__Exercise aim__: The answer must be an exact copy of the lines from the one with "You are a computer-use" through the final line of the records below, with no pictures.

(Collection entries)
----------------
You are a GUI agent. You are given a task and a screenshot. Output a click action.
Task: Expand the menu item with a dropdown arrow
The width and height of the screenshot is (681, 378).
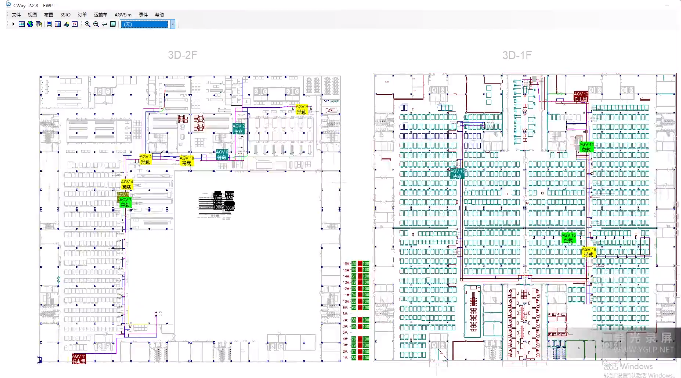pyautogui.click(x=123, y=15)
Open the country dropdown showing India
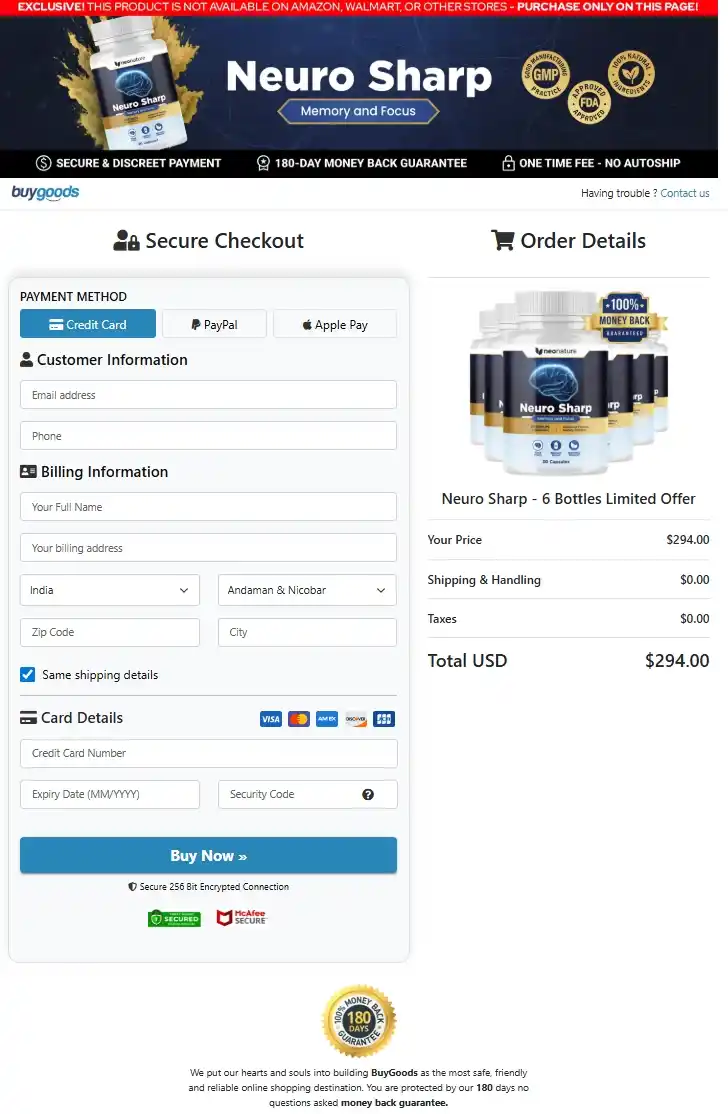 pyautogui.click(x=109, y=590)
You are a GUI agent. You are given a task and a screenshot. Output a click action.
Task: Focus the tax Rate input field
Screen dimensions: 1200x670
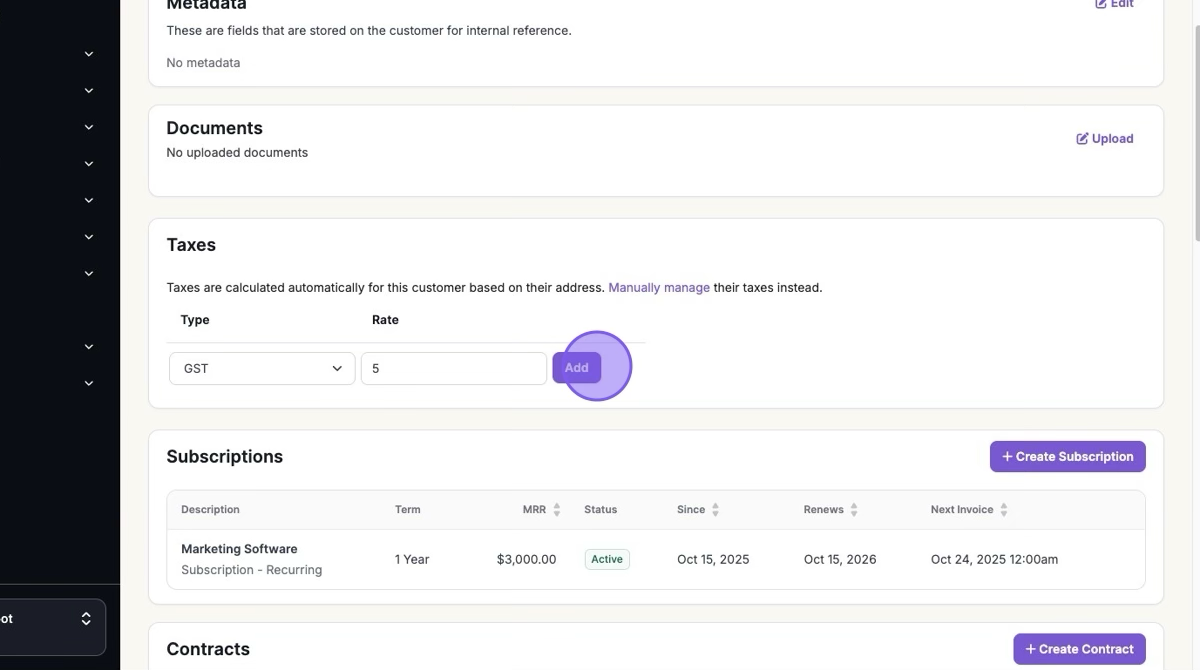453,368
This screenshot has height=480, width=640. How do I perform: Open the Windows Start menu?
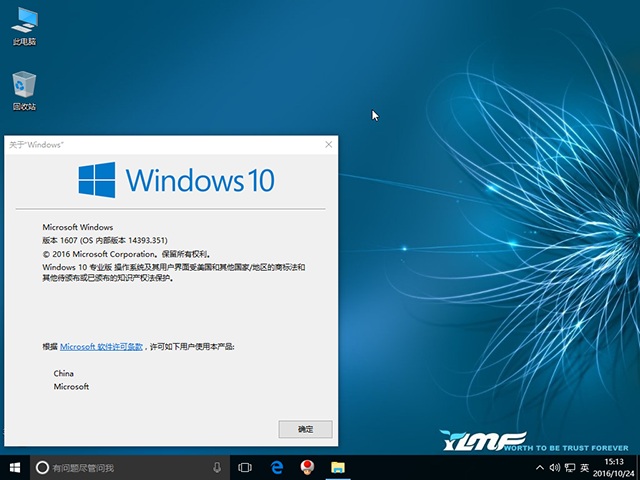pos(14,467)
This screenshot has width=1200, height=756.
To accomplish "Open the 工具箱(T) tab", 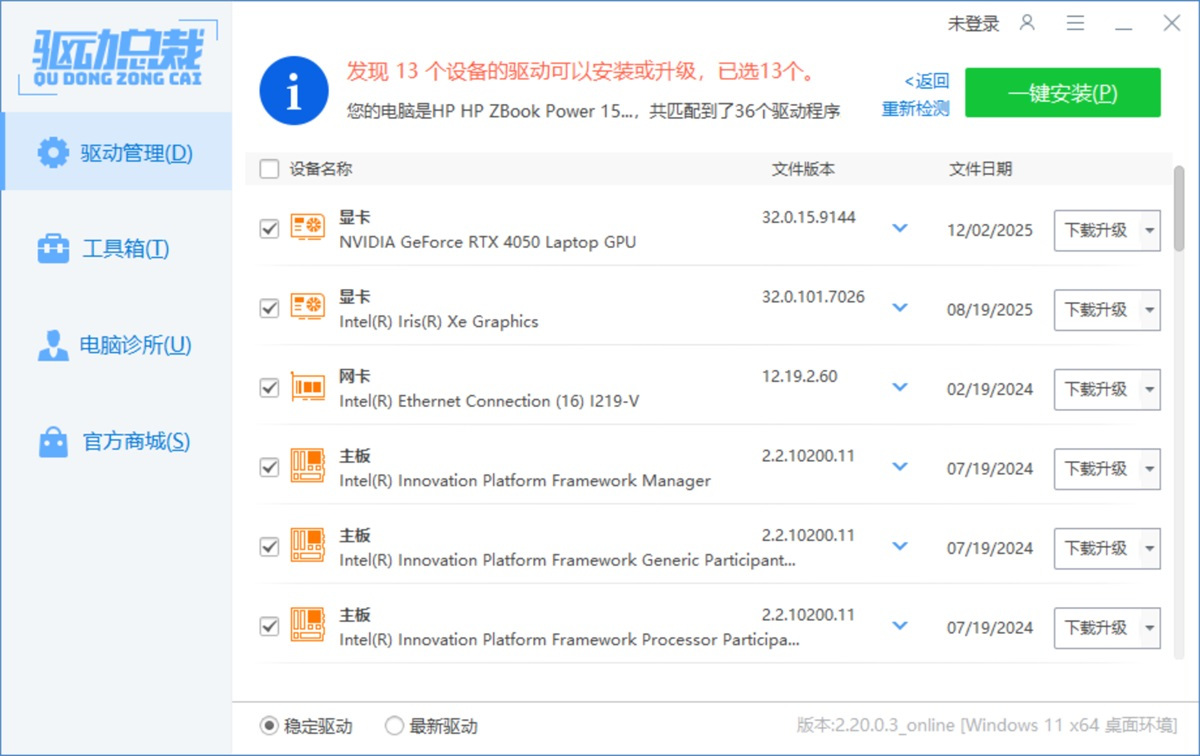I will tap(116, 249).
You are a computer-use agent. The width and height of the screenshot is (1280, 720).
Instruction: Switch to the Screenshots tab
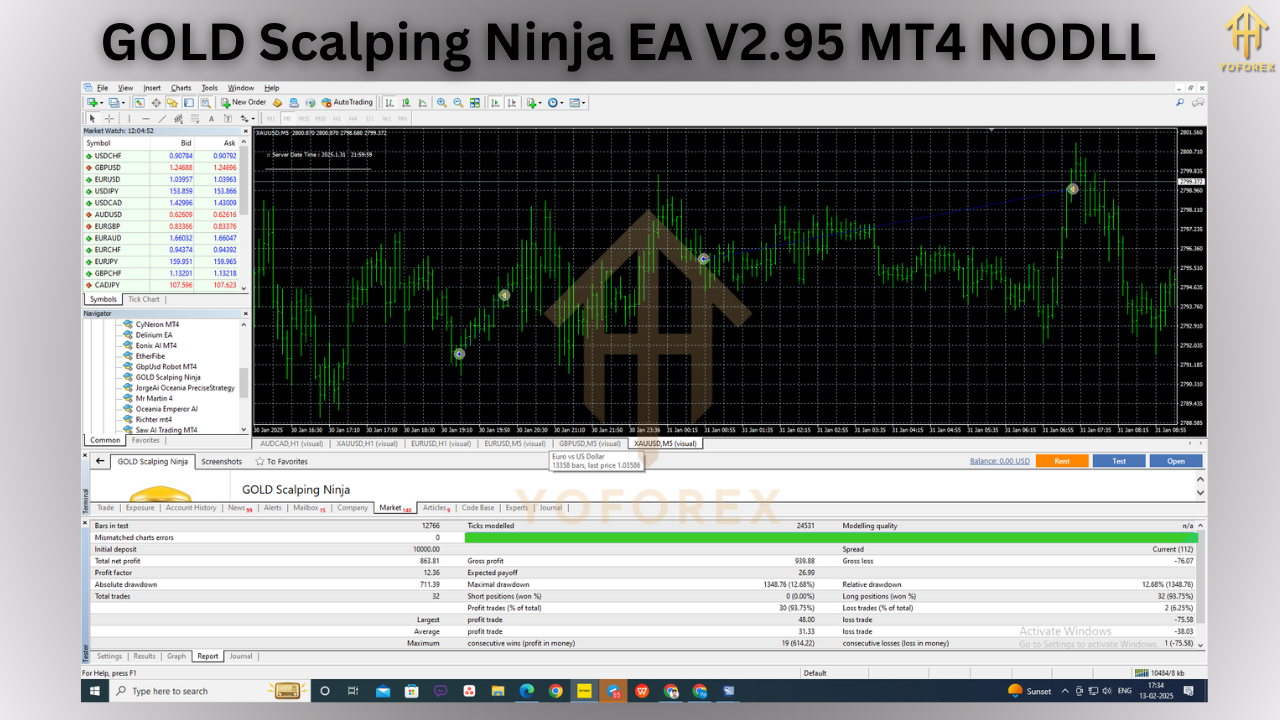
----------------
__Task output__:
You are a computer-use agent. The width and height of the screenshot is (1280, 720).
Instruction: Switch to the Screenshots tab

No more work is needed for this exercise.